- **Document section**:
That's an interesting comment. Can you talk about that some more?
I'm thinking of a series of lectures by Leon Kass at Princeton, outlining some of the consequences of "a more perfect human." For instance, life extension would probably create profound changes in the relationship of fathers and sons, because the son could no longer be assured of replacing the father. Genetic engineering would pose impossible dilemmas for expectant parents. Go to James Madison Archives 2006-2007 and scroll down to the Lectures by Kass, for November 6, 7, and 8.
One thing to consider is that a large portion of medical costs have come from technology. Even 50 years ago, you got cancer, and you were basically dead. Now we have very expensive technologies that we can use over and over again to prolong life. It's a good thing, but it also explains why healthcare costs are going to go through the roof.
I expect the same from nanotech, biotech or whatever tech is coming down the pipeline. It is not going to be safe, or accessible, for quite a while. But when it does, health costs are going to skyrocket....
The Greeks and Romans had some rather impressive automation, but they hadn't mastered the automation of production, so they were "one off" devices. Not a direct analog to what you're saying, since you're not speaking of economies of scale, but one could argue that the cost of new treatments is something other than a "geometric" function. Costs initially increase at an increasing rate, then increase at a decreasing rate, and finally invert, decreasing at an increasing rate. This would follow from some sort of fundamental breakthrough in miniaturation, for instance.
Well I sure don't see why this would be the case. Cost/price would certainly start at a pretty high rate (even higher than we have now) but they'd be headed in the other direction... (down). That has always been the case with breakthrough technologies, and providing nanotech ends up being something analogous to a "jackknife" rather than a "Mercedes" then health care would be replaced by other problems, such as those Kass outlines. If it stays in the Mercedes category you can expect huge social unrest. It would almost guarantee an end to liberalism. I just don't see that happening, but it could well be a turbulent era.

- **Material provided**:
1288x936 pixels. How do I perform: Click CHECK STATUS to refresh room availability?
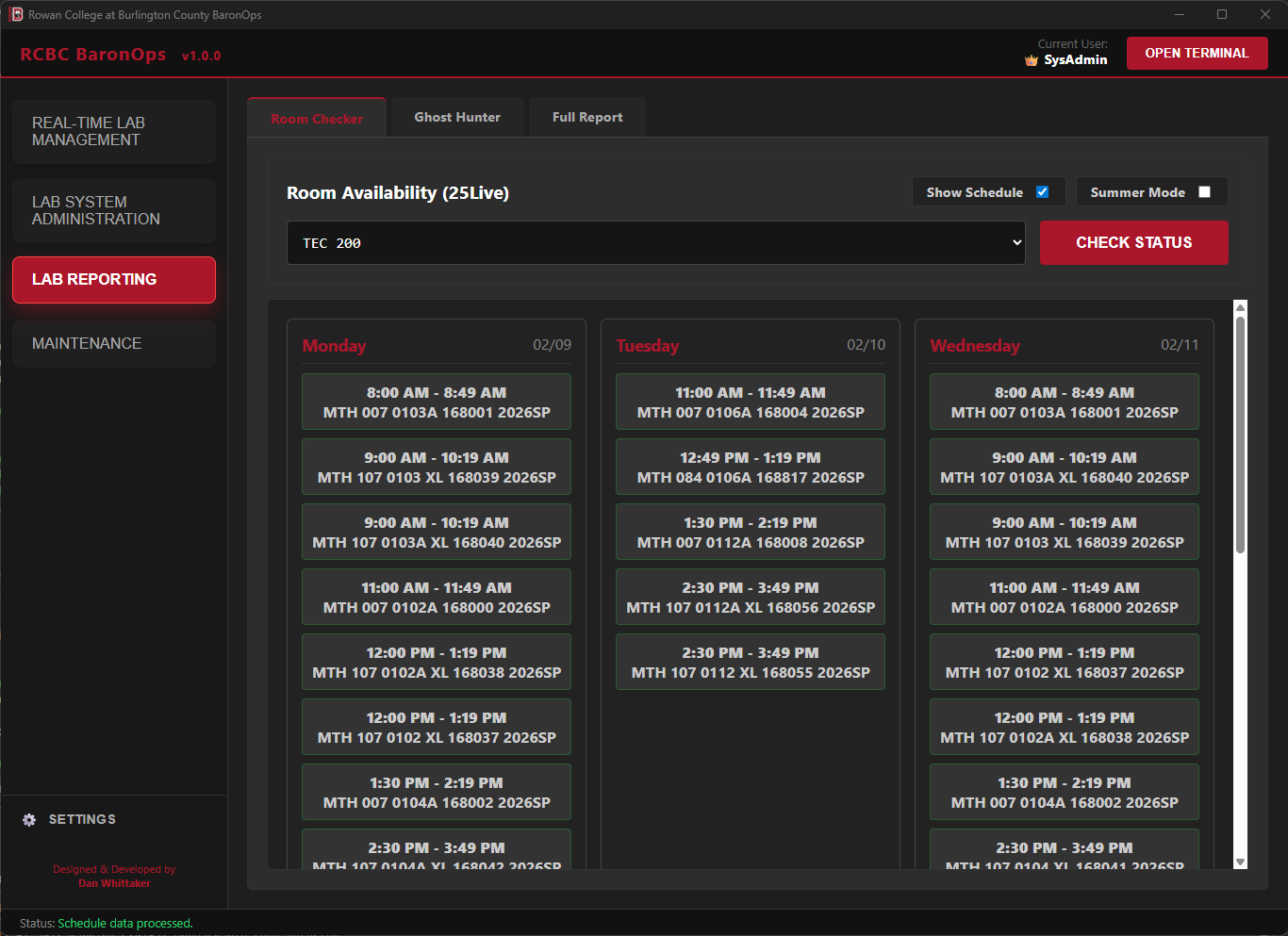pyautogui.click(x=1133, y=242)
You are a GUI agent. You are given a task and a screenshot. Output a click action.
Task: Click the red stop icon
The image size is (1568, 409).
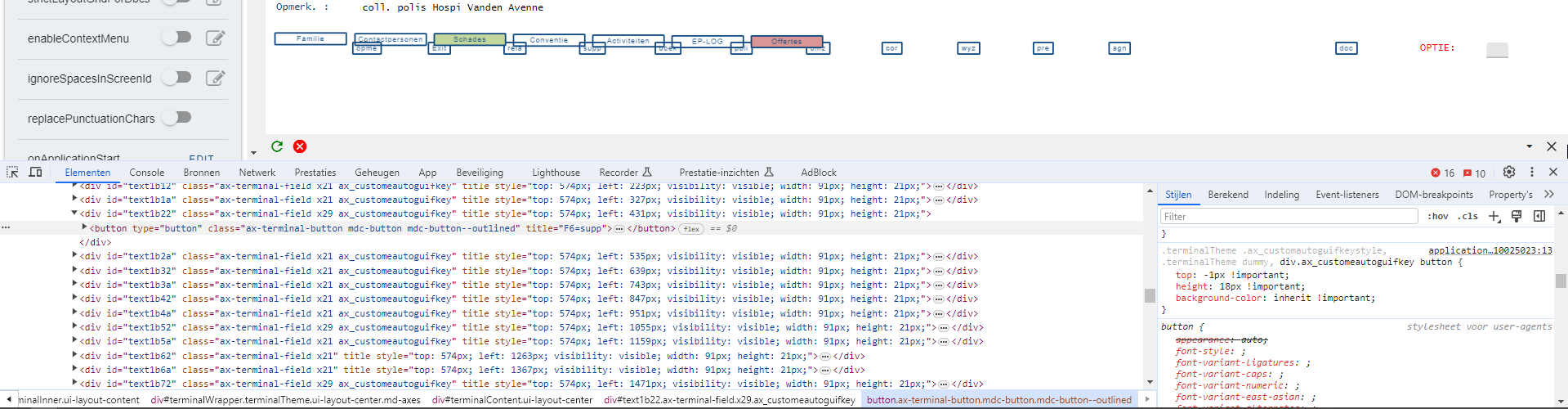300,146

...

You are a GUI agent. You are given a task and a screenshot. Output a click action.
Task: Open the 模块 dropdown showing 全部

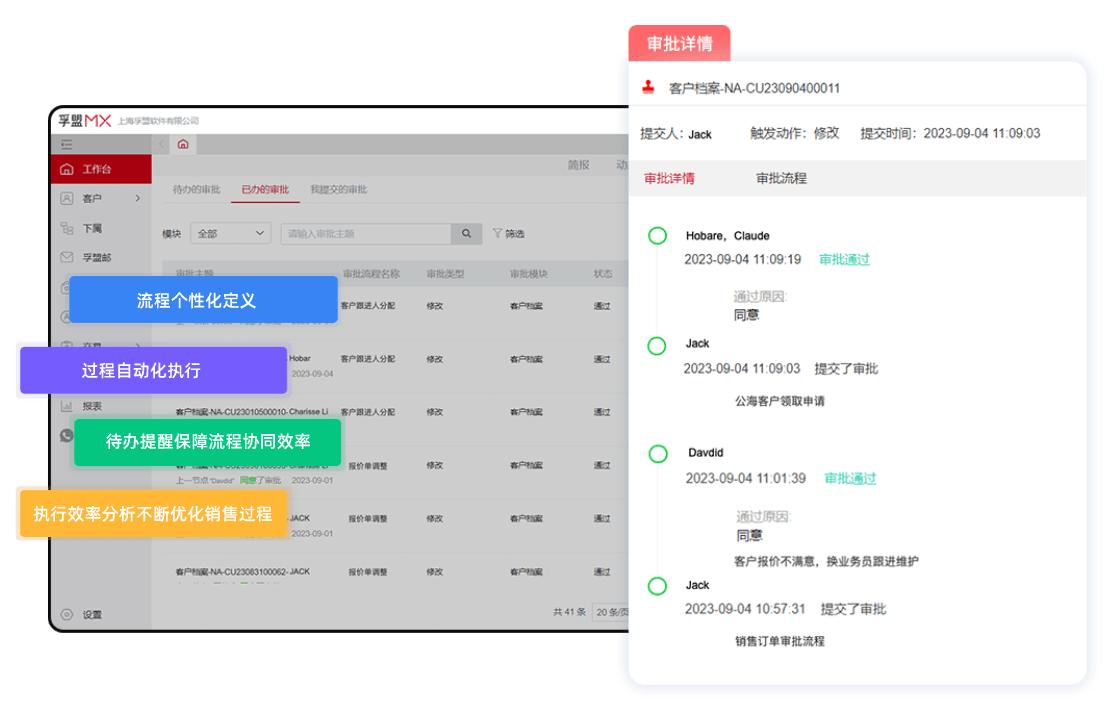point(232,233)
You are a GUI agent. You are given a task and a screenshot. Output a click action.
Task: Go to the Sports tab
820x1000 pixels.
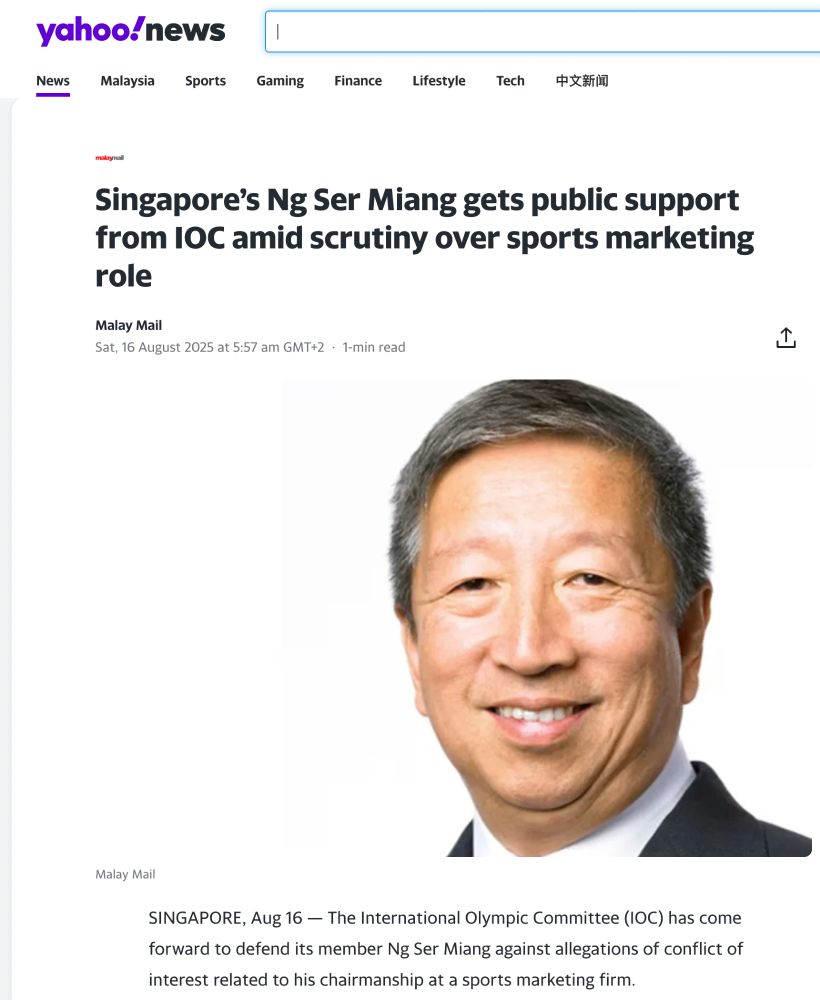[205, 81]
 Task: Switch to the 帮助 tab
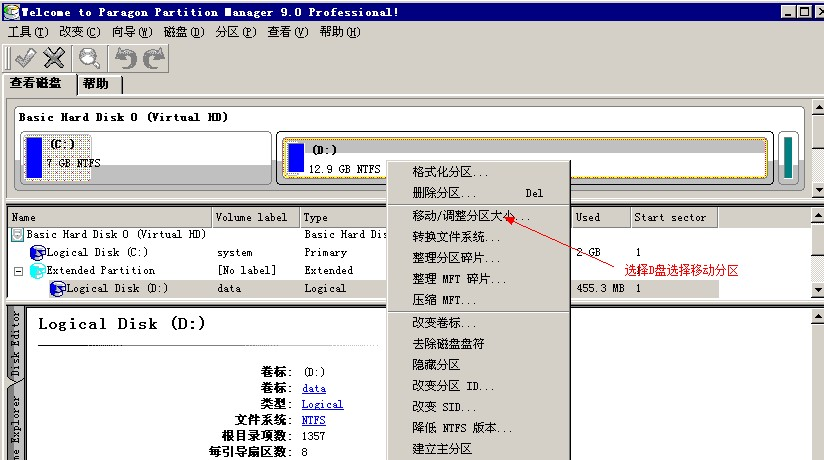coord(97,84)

--

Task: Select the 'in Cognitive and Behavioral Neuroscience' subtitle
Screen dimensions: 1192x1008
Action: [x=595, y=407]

- **Assigned task 1**:
Answer these questions about the discussion of medical technology costs:
(a) Whose series of lectures at Princeton is mentioned?
(b) What happened to a person who got cancer 50 years ago?
(c) What is nanotech compared to as the alternative to a "Mercedes"?
- **Assigned task 2**: Write a continuation of the discussion of medical technology costs, picking up after its final sentence.

- **Answer 1**:
(a) Leon Kass.
(b) The person was basically dead.
(c) A "jackknife."

- **Answer 2**:
The answer is indeed technology, at a level we probably can't foresee right now. A breakthrough might happen when we be able to replace the genetic content of a particular kind of cells in a living body.
New vaccines that protect against illneses that cause some kinds of cancer can be considered a glimpse of what may happen in the future. Doctors may not work in hospitals, but in research centers, probably far away from their patients, as they process a lot of information to fine tune genetic treatments. Those patients may not expend a night outside their home. Hospitals could be left, in general, just for stabilization of sudden sympthoms...
But, first of all, for that to happen, there must be a pressure on costs. As it happen with the Romans, they had invented devices for automation, but they considered them simply a game, since they had all the slaves they wanted to carry out their everyday tasks.
Assuming the State the main role would lift pressure on those costs, slowing the process, manipulating the market, as it always occurs.
Secondly, people will still die: right now, rare illnesses are focusing more attention. This trend will increase and an atomization of the medical field of study is probable, as it is that patients of a smaller countries be treated by doctors from other ones. The National Health System may not be so "national" after all, but leave room for an international market.